Globally, meanwhile, the impact of this significant EV adoption could mean electricity consumption from EVs will rise to 1,800 TWh by 2040, a stunning increase when compared to the 6 TWh EVs consumed in 2016, BNEF said. “While this represents just 5% of our projected global power consumption in 2040, the ‘peakiness’ of fast-charging load profiles will need to be managed by utilities and regulators through the introduction of time-of-use rates to encourage off-peak charging, as well as storage solutions at the operator site which can mitigate high power demand from the grid.”

According to the IEA, the extent to which higher shares of EVs and their demand for charging will impact power networks will “depend highly on the technologies and charging modes used.” Because the bulk of EV charging is expected to occur at homes, at businesses, or in public charging facilities, rising EV penetration is likely to have an impact on low-voltage distribution girds in residential or commercial areas first, it suggested. “IEA analysis shows the additional energy demand from EV loads is sizeable but largely manageable,” the report notes.

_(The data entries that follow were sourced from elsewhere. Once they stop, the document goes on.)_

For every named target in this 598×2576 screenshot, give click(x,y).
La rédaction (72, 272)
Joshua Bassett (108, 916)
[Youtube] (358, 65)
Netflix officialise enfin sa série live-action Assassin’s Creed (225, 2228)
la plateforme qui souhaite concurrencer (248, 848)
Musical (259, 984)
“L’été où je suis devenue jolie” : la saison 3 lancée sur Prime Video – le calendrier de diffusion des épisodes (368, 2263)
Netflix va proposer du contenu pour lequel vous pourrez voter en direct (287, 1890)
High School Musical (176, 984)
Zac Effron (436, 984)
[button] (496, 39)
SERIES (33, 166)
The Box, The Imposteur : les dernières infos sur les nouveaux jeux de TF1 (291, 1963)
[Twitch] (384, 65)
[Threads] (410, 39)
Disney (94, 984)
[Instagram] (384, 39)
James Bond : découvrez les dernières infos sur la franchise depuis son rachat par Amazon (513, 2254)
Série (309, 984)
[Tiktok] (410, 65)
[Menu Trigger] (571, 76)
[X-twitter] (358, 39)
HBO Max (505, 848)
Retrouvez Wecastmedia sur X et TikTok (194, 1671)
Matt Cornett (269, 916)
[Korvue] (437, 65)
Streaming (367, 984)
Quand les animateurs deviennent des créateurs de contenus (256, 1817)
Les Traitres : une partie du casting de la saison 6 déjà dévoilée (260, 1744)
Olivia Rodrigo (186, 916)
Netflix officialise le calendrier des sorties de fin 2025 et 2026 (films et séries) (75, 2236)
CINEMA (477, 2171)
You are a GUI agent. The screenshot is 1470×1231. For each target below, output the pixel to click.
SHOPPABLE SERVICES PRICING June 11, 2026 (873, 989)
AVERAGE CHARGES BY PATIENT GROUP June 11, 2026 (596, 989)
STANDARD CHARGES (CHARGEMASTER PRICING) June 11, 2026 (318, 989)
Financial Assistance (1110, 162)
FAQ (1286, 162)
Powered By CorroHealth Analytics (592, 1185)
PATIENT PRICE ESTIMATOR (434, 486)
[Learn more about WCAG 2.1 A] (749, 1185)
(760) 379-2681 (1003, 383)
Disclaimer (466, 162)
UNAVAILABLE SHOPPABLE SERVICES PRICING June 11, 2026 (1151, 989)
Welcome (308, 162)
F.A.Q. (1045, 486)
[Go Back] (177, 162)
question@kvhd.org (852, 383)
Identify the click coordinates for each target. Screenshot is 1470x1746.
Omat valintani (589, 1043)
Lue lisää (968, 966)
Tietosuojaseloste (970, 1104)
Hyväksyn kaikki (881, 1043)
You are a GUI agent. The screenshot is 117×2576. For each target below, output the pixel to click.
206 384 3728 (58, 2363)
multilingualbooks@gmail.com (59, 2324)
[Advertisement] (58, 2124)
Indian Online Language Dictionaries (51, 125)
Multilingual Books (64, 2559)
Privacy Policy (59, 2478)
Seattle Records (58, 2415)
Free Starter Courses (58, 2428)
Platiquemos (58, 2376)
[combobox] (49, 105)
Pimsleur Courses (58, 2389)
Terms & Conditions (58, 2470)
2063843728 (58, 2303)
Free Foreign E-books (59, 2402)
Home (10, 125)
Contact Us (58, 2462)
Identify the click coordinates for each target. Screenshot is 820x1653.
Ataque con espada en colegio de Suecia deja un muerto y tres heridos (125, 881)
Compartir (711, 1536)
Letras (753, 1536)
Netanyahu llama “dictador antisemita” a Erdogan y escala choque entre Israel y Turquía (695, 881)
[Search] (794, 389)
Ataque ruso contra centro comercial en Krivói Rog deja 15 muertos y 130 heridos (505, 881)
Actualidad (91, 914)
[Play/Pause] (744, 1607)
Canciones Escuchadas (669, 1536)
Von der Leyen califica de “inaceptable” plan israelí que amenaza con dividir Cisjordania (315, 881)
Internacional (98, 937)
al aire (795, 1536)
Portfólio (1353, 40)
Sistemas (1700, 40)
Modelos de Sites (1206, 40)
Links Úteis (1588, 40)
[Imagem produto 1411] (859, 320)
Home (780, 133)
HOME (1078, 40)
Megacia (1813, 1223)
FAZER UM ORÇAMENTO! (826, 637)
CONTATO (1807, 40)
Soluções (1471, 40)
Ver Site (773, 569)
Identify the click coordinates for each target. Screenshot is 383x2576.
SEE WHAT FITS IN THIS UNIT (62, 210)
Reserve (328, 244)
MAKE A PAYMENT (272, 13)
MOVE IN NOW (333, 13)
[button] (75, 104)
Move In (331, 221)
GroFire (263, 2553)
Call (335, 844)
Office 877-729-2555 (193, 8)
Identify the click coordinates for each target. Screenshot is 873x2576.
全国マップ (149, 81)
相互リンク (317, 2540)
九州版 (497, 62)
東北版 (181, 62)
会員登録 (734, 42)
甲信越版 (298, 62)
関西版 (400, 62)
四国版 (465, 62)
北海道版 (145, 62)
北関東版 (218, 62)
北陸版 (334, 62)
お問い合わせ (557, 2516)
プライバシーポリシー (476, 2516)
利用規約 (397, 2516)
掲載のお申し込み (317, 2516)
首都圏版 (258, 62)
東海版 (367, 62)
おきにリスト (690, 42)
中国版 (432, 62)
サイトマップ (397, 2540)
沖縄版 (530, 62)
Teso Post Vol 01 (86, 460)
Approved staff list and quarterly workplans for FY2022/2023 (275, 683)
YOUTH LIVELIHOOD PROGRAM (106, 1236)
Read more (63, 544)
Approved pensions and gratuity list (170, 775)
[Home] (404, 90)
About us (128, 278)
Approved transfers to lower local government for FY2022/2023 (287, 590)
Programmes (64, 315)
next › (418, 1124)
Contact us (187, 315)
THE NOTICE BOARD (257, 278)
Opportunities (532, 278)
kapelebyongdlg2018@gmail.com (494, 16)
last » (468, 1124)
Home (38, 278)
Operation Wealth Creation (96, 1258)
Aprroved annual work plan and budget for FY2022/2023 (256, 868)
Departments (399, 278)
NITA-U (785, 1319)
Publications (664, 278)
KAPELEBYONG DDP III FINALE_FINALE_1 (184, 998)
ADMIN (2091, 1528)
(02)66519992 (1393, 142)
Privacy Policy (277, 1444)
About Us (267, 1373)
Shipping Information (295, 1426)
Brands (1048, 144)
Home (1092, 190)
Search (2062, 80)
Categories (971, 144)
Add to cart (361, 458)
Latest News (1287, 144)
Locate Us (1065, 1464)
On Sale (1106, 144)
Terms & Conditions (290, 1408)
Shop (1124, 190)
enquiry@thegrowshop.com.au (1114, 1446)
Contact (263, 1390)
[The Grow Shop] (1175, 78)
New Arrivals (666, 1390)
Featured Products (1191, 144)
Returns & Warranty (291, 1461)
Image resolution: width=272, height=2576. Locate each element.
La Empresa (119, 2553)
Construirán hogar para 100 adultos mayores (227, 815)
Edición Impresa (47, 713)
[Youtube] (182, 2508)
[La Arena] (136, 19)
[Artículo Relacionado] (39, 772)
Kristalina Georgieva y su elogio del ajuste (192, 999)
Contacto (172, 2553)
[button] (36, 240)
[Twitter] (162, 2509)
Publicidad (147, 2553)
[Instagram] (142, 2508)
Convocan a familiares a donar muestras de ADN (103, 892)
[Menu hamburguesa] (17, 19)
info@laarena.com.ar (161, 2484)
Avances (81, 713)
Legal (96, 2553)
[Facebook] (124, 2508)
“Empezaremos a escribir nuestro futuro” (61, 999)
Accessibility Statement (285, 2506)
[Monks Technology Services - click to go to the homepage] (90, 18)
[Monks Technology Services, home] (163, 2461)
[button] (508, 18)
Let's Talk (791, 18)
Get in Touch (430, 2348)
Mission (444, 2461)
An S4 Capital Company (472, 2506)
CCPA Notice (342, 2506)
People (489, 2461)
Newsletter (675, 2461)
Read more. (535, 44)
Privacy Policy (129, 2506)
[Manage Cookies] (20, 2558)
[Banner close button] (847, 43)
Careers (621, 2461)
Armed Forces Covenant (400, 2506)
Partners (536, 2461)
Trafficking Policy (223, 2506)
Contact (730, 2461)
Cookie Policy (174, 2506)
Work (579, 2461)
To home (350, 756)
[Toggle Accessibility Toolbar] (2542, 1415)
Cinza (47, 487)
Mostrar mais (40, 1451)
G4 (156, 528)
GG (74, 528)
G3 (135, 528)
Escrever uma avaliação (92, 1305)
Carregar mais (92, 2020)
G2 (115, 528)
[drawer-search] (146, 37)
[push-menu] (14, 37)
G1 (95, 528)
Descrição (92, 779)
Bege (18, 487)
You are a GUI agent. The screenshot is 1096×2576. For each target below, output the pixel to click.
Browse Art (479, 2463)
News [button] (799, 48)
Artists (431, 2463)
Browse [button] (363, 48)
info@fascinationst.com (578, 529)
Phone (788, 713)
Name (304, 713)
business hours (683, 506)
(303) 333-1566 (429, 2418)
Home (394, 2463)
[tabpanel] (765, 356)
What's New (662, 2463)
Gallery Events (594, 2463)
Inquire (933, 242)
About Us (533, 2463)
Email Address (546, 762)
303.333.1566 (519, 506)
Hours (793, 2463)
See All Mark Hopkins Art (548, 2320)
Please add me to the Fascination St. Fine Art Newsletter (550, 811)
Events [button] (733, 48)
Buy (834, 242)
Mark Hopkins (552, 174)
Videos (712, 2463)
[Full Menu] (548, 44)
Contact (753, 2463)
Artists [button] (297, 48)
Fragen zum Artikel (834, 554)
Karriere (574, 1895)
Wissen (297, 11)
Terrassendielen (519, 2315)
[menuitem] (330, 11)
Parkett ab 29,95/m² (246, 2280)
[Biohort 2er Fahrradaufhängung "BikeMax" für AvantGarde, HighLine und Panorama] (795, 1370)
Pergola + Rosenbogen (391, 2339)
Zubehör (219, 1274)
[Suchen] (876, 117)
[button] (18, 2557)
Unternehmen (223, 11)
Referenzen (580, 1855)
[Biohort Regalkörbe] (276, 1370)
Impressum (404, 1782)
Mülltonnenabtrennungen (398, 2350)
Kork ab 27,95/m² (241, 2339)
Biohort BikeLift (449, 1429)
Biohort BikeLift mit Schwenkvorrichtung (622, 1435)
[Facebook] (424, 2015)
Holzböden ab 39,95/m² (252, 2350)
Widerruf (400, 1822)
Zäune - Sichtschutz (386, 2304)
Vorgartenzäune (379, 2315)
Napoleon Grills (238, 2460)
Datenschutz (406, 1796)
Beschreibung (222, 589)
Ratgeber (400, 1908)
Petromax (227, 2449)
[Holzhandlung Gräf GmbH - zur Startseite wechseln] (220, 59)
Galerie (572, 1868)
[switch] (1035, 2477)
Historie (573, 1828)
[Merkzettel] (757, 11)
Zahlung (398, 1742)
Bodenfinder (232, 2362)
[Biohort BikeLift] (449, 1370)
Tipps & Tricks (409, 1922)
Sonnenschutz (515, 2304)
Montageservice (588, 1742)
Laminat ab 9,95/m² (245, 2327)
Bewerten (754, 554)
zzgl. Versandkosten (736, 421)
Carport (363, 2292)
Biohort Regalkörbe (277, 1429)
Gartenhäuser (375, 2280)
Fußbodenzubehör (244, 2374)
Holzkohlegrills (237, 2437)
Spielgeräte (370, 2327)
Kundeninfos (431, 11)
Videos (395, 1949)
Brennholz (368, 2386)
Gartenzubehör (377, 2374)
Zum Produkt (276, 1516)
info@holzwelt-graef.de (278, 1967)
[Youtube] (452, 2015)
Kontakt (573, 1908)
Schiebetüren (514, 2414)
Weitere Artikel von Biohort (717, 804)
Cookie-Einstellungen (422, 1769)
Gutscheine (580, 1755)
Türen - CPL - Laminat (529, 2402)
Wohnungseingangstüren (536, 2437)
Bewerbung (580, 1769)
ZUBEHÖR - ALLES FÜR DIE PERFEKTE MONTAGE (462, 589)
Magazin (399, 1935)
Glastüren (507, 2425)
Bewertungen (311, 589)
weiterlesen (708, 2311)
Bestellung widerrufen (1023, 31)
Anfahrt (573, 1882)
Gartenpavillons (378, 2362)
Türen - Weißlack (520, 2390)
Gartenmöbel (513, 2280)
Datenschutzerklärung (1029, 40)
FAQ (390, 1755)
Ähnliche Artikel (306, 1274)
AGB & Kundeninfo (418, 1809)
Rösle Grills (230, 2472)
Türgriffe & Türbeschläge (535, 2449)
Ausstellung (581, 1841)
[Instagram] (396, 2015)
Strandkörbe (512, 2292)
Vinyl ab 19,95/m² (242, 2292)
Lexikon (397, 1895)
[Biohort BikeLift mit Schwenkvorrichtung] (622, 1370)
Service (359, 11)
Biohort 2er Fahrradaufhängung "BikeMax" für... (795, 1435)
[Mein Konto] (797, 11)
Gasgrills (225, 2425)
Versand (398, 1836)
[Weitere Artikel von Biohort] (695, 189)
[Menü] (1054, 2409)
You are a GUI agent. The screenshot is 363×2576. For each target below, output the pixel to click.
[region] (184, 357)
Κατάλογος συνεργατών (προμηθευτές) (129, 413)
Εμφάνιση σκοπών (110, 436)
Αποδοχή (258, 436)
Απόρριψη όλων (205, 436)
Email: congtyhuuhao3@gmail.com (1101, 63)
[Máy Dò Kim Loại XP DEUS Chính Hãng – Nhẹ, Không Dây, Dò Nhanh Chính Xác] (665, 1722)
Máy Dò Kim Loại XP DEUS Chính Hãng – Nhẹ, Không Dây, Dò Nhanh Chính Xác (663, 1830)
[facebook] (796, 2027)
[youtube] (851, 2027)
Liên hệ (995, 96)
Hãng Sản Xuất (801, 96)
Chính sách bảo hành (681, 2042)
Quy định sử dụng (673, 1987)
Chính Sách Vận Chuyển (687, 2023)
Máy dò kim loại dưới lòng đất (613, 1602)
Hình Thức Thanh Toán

Even so, one way countries can mitigate EV impacts on generation markets, the grid, and at the distribution level is to deploy charging infrastructure with foresight on usage patterns. This will also require common standards and interoperable solutions among charging stations, distribution networks, and EVs themselves. Another option is to incentivize end users to maximize self-consumption through solar systems and storage. The IEA report says: “As utilities transition to distributed energy, such business models could be deployed as an integrated service combining energy efficiency, distributed energy resources and the minimisation of EV charging costs—and, on the utility side, provide system benefits by reducing the impact of the charging profiles seen by the grid.”

BNEF noted that even by 2040, however, the world might still grapple with a dearth of charging infrastructure. A lack of home charging will be a “significant barrier to adoption and will restrict EV sales from reaching 100%,” it said.

Sonal Patel is a POWER associate editor.